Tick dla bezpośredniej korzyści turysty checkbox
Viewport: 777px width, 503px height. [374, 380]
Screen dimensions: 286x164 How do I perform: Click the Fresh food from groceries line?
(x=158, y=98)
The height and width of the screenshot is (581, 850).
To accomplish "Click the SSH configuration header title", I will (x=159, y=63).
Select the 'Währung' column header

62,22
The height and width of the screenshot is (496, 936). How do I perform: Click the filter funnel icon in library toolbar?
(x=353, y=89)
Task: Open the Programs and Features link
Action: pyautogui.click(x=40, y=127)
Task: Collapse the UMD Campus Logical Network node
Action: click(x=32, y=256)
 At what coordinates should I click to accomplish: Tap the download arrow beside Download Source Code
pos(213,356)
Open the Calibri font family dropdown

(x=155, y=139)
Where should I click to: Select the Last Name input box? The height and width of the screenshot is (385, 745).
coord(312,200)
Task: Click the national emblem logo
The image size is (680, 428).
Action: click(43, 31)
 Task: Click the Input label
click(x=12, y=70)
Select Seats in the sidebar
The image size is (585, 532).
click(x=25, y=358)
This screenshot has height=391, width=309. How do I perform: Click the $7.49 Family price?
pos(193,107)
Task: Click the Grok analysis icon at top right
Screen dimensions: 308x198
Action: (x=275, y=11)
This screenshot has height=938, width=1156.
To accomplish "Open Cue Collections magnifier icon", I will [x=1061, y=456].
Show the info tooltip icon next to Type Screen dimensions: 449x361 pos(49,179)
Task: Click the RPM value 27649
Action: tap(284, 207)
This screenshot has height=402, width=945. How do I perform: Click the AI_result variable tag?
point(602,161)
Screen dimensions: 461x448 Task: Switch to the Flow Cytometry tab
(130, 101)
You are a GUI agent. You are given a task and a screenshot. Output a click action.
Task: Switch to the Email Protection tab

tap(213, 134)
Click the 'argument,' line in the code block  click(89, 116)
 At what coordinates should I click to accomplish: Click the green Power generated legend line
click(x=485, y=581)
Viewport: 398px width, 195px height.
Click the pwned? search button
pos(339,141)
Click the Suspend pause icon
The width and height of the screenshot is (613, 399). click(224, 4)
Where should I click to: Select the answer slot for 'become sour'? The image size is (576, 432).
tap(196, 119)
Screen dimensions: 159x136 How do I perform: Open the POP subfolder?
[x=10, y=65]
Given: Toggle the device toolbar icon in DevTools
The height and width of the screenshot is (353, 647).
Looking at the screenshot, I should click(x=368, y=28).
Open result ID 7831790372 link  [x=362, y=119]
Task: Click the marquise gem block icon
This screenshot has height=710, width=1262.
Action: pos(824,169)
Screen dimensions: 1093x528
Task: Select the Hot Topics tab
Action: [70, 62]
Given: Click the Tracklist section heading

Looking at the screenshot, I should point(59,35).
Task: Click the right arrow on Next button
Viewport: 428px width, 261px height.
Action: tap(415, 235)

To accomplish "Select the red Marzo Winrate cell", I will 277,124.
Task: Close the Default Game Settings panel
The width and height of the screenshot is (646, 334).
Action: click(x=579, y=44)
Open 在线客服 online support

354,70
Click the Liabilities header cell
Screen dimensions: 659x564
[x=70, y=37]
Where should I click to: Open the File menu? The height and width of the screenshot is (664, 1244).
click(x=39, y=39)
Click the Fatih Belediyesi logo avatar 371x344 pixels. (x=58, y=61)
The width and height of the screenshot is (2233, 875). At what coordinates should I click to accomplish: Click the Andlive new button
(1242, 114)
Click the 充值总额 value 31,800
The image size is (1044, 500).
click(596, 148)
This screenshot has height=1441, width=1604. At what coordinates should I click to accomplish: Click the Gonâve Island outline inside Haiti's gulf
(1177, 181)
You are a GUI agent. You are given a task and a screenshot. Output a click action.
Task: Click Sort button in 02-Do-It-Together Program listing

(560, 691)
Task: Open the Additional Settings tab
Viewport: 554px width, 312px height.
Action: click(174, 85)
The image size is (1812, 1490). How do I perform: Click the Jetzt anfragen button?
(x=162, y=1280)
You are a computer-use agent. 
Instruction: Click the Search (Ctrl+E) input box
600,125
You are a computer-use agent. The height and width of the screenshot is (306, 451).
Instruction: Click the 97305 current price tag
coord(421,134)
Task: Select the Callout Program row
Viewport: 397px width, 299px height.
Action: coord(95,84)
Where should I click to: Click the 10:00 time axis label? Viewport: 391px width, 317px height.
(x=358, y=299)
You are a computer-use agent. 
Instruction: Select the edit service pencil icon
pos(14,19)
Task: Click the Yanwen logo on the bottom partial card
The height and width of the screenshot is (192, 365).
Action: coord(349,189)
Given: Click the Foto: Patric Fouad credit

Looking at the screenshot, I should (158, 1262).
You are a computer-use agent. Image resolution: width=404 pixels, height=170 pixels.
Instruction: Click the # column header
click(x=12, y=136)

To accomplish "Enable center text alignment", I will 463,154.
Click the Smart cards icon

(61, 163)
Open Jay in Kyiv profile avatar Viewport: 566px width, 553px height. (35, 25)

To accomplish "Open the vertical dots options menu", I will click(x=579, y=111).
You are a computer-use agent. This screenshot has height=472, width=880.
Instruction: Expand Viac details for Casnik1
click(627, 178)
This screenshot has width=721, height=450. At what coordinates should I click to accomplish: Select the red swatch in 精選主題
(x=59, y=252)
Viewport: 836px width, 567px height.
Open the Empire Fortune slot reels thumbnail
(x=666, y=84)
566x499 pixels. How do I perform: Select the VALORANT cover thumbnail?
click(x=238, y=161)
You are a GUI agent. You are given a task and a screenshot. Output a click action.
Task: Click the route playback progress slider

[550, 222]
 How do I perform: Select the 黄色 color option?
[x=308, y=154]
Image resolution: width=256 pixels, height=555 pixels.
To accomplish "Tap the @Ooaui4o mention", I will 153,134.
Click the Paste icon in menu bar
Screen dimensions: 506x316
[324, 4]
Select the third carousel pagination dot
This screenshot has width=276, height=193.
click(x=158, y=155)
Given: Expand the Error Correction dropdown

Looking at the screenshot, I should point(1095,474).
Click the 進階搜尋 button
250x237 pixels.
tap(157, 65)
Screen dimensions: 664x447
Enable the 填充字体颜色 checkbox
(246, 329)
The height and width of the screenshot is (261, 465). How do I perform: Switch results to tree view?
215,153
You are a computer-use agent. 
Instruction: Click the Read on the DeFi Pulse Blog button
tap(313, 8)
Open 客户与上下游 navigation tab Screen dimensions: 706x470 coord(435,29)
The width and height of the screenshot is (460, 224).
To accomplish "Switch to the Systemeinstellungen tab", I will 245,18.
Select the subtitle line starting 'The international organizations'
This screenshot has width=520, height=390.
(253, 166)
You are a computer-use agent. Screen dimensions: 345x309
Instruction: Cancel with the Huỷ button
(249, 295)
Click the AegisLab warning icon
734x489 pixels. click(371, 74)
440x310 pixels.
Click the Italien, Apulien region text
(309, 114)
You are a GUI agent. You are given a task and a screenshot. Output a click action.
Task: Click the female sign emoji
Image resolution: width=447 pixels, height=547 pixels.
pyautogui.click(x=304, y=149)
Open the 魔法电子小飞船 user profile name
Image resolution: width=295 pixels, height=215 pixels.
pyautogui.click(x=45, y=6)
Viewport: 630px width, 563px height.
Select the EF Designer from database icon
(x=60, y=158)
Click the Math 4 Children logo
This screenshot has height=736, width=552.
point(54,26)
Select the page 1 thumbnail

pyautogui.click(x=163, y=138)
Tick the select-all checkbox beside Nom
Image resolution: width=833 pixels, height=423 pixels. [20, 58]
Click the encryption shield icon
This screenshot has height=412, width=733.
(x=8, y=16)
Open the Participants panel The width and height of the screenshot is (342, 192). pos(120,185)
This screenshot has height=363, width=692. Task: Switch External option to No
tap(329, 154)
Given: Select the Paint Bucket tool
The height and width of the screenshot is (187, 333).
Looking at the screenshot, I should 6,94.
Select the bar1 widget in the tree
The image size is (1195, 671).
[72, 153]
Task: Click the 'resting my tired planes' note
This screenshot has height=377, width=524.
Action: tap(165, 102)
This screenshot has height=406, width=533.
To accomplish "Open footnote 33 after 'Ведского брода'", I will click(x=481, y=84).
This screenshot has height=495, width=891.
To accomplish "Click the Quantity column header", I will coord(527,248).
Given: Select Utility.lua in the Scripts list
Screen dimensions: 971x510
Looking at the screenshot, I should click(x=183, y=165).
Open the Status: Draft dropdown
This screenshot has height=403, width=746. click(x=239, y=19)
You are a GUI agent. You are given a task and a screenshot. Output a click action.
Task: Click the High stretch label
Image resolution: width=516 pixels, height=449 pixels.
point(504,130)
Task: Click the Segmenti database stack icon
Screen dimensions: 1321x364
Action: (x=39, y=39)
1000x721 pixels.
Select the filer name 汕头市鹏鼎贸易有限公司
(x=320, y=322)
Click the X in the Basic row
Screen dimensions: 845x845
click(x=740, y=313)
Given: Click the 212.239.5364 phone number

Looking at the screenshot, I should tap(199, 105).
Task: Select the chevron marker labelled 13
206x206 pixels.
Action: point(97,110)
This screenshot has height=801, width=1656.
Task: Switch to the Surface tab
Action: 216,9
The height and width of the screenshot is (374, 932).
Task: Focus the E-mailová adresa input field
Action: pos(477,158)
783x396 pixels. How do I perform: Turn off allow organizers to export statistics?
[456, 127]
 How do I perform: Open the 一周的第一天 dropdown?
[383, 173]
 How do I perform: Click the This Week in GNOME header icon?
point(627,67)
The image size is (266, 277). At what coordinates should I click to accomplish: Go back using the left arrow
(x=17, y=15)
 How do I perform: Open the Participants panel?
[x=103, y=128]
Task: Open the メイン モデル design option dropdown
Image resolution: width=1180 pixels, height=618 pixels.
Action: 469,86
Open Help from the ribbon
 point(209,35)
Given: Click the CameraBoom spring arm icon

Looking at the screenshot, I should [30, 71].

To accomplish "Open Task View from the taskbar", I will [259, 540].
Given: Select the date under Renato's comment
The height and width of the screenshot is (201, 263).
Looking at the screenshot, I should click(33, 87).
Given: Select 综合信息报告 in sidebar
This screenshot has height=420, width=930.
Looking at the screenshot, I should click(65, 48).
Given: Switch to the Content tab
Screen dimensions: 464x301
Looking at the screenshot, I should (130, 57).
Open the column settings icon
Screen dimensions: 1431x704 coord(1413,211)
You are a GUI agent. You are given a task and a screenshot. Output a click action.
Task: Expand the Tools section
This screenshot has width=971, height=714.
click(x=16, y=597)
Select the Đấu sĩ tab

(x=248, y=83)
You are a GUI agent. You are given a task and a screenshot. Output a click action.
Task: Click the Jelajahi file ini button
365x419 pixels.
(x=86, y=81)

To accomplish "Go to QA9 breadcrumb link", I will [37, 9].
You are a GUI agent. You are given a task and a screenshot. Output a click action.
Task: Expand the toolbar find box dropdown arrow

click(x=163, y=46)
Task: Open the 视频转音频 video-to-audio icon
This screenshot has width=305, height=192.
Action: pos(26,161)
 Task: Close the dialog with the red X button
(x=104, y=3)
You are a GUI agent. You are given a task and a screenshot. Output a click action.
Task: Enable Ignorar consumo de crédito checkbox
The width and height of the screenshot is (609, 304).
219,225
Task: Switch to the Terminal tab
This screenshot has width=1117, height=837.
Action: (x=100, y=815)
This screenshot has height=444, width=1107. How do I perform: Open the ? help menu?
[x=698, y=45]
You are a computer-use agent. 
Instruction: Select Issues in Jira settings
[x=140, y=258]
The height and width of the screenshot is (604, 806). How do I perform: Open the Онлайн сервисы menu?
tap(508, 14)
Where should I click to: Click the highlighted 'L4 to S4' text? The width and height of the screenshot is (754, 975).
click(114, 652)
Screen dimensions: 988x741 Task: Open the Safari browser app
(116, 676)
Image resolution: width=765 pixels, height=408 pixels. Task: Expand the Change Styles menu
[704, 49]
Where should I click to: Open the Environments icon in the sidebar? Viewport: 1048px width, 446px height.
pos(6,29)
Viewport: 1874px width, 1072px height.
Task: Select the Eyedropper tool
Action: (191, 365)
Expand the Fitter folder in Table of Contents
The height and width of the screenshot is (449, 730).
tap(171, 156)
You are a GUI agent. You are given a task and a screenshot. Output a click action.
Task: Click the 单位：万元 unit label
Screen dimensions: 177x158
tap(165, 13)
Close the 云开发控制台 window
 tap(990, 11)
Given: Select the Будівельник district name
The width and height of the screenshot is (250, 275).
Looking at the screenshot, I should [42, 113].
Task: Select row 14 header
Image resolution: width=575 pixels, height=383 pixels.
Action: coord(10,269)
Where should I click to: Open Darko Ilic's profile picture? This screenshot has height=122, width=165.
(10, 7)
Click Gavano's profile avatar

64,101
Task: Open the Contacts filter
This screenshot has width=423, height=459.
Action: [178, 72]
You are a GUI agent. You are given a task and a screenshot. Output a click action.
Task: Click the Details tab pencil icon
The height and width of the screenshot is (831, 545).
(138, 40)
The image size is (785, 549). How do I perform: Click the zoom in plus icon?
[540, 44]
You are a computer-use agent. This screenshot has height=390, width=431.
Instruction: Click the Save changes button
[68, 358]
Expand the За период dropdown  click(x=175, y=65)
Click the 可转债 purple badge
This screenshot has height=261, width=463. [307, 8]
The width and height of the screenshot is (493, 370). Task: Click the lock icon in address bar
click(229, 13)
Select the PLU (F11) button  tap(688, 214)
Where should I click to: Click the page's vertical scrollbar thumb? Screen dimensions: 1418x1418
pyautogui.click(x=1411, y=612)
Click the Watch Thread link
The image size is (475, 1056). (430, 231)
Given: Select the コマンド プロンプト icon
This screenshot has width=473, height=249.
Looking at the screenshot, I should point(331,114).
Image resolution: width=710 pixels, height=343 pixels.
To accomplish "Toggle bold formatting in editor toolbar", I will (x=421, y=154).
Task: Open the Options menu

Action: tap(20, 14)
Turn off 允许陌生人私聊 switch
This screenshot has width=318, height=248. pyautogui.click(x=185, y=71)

________

## ACTION ITEM:
For this exercise, repeat exactly the lines of the data above from the one with "Given: Select the date under Renato's comment" down to the one with "Given: Switch to the Content tab", both end lines included.

## ANSWER FOR THIS EXERCISE:
Given: Select the date under Renato's comment
The height and width of the screenshot is (201, 263).
Looking at the screenshot, I should click(33, 87).
Given: Select 综合信息报告 in sidebar
This screenshot has height=420, width=930.
Looking at the screenshot, I should click(65, 48).
Given: Switch to the Content tab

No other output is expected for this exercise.